Minutes - Linux Kernel Developers' Netconf 2014

     Attendees:
  David Miller
Soyoung Park
Stephen Hemminger
Jeff Kirsher
John Fastabend
Herbet Xu
Eric Beiderman
Tom Herbert
Eric Duzamet
Scott Feldman
Rusty Russell
Jamal Hadi Salim
Pablo Neira Ayuso
Anna Schumaker
Florian Fainelli
Hannes Frederic Sowa
Eric W. Biederman
Chris Wright
John Linville
Johannes Berg


  • Introductions

  • SCTP consolidation with generic infrastructure.
    - Lower Arnaldo's generic infrastructure work to SCTP some more.
    - Who uses associations?
    - Does not use inet hash
    synchronize RCU, which is in recent merge w/ dynamic lookup done
    Conversion of ehash tables to rhashtables

  • eBPF
    - 64-bit opcodes, LLVM --> C backend, more than networking
    - pushback(code & design reviews needed on community level)
    - load arbitrary pointers(security concern)
    - LLVM backend
    - useful for tracing

  • Pablo Netfilter Workshop report
     - http://workshop.netfilter.org/2014/wiki/index.php/List_of_presentations
     - Conntrack removal, Jesper
     - OVS replacing bridging, shemminger
     - 10GB/s wirespeed, Jesper
     - DPDK (concerns: sharing IP and port space with normal stack)
       + take another look at netchannels
       + people think userland development is "easier"
    - offloads between hardware such as switches, software and vm layers
     - nftables, compatibility layer, multidimensional keys - Pablo/Patrick
     - OVS w/conntrack - Jesse Gross

  • Tom Herbert - Offloading Encapsulations
     - non-virtualization (GRE, source routing) vs. virtualization (vxlan, nvgre, etc.)
     - UDP encapsulation ubiquitous
     - Avoiding deep packet inspection for flow steering
     - Idea: Set source port to hash of inner packet
     - checksum offloading
       + multiple checksums in single packet (IP->UDP->GRE->IP->TCP)
       + Switch vendors want to avoid UDP checksums
       + Receive checksum overhaul
         - CHECKSUM_COMPLETE(always works) vs.

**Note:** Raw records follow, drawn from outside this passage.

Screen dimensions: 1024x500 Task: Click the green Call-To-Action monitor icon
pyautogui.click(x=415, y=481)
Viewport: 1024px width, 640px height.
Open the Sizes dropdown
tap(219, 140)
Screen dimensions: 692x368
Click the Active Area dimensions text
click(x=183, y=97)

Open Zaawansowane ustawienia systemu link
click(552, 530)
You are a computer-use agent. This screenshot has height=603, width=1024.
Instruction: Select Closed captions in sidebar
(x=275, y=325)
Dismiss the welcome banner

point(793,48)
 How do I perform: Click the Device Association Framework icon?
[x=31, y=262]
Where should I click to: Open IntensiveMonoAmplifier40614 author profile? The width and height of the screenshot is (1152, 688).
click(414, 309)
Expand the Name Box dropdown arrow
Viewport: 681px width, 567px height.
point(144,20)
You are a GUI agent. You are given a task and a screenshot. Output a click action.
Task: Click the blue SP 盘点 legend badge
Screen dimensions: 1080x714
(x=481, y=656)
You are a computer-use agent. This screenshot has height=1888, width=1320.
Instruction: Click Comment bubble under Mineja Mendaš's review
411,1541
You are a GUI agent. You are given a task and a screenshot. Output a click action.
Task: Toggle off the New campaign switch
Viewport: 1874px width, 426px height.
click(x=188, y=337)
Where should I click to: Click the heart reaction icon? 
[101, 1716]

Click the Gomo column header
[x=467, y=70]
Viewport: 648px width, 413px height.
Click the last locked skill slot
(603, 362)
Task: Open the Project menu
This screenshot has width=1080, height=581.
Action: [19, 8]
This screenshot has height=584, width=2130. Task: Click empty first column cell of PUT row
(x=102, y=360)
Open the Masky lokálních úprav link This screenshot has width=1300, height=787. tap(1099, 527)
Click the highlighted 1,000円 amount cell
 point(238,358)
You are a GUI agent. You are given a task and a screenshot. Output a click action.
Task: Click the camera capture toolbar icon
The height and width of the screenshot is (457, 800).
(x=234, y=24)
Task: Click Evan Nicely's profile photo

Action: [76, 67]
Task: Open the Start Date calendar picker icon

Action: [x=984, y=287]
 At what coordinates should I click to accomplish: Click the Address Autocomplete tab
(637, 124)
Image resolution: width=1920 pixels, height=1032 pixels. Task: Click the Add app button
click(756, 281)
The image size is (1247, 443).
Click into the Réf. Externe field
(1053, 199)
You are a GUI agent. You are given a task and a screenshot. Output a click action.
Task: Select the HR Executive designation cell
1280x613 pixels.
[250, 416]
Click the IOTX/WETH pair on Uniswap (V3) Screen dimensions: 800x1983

CHECKSUM_UNNECESSARY(stack allows two levels)
         - Most NICs can provide checksum unnecessary for UDP packets
         - if checksum is non-zero, derive checksum complete when processing UDP packets
         - after conversion, any encapsulated checksums is verified by using skb->csum
       + TX checksum offloading
         - one checksum easy, for two stack and NIC do not support
         - Remote Checksum Offload
           + Checksum only outer UDP packet on TX
           + like normal checksum offload except it's deferred to peer
           + Deduce both csums on receive
         - 2 or more checksums
           + outer packet and inner transport packet
           + stack and NICs do not support
           + Alternative: Remote Checksum Offload
     - GRO after GRE decap
     - TSO/GSO
      + Partially generic support
      + works as long as no per-segment values reside in encap header
        (such as sequence numbers, packet lengths)
     - TSO/LRO to guest driver
      + Tx guest uses TSO interface, host kernel converts to TSO/GSO
      + On Rx, host probably uses GRO, converts to LRO to guest device

  • Johannes Berg - Wireless
     - ARP Proxying
       + Power and air time saving
       + Snoops DHCP, ARP, NS/NA frames.
       + Implementation location: generic networking vs. bridge
     - L2 Traffic Inspection and Filtering
     - Wireless traffic bound for wireless medium currently forwarded
       internally by 802.11 layer.  Will have to change in order to
       implement snooping for things like ARP proxying
       + BR_HAIRPIN_MODE
     - GTK protected traffic(L3 unicast in L2 multicast), RFC 1122 broadcast check
       + since all stations share GTK key, any station can send multicast
         GTK protected frames to anyone and appear to be the AP.
       + thus frames containing L2 unicast in L2 multicast packets, which
         are GTK protected, should be dropped
       + RFC 1122 mandated rules on receive should already disallow this but
         seem to be simply not implemented in ip_route_input_slow() yet.
       + Alternatively, parse L3 in wireless stack (or even in iptables rules?)
       + Previous attempt at using an skb bit "drop_unicast" reject by Eric

  • Jamal Hadi Salim - Network Function Offloading
     - Use/support existing tools(nftables/iptables, iproute2, route/ifconfig...)
     - Linux APIs, netlink, etc., no vendor APIs/SDKs
     - Bridging/switching, QoS, IPSEC, L3 forwarding, stateless ACL
     - Capability probing becomes necessary due to disparate set of features
       and capacities (TCAMs etc.)
     - How vs. Network centric view of the worls
     - Challenge1: design toward generic framework that will cater each drivers
    - Challenge2: limited open source drivers - Challenge3: unresolved driver support issues get spilled to the userspace for kernel to support as openwrt guys' open drivers
     - QEMU virtual device coming soon so that prototyping is possible
       of userspace
    - on-going discussions: https://linux.cumulusnetworks.com/offload-discussion-1/

  • David S. Miller - VLAN offload limits
     - HW decap stored in SKB
     - multiple HW decaps possible?
     - --> no
     - Want consistent handling of multiple tags

  • Bonding
     - very modular
     - locking is a lot cleaner
     - smaller code base
     - Where are with bonding and offloading?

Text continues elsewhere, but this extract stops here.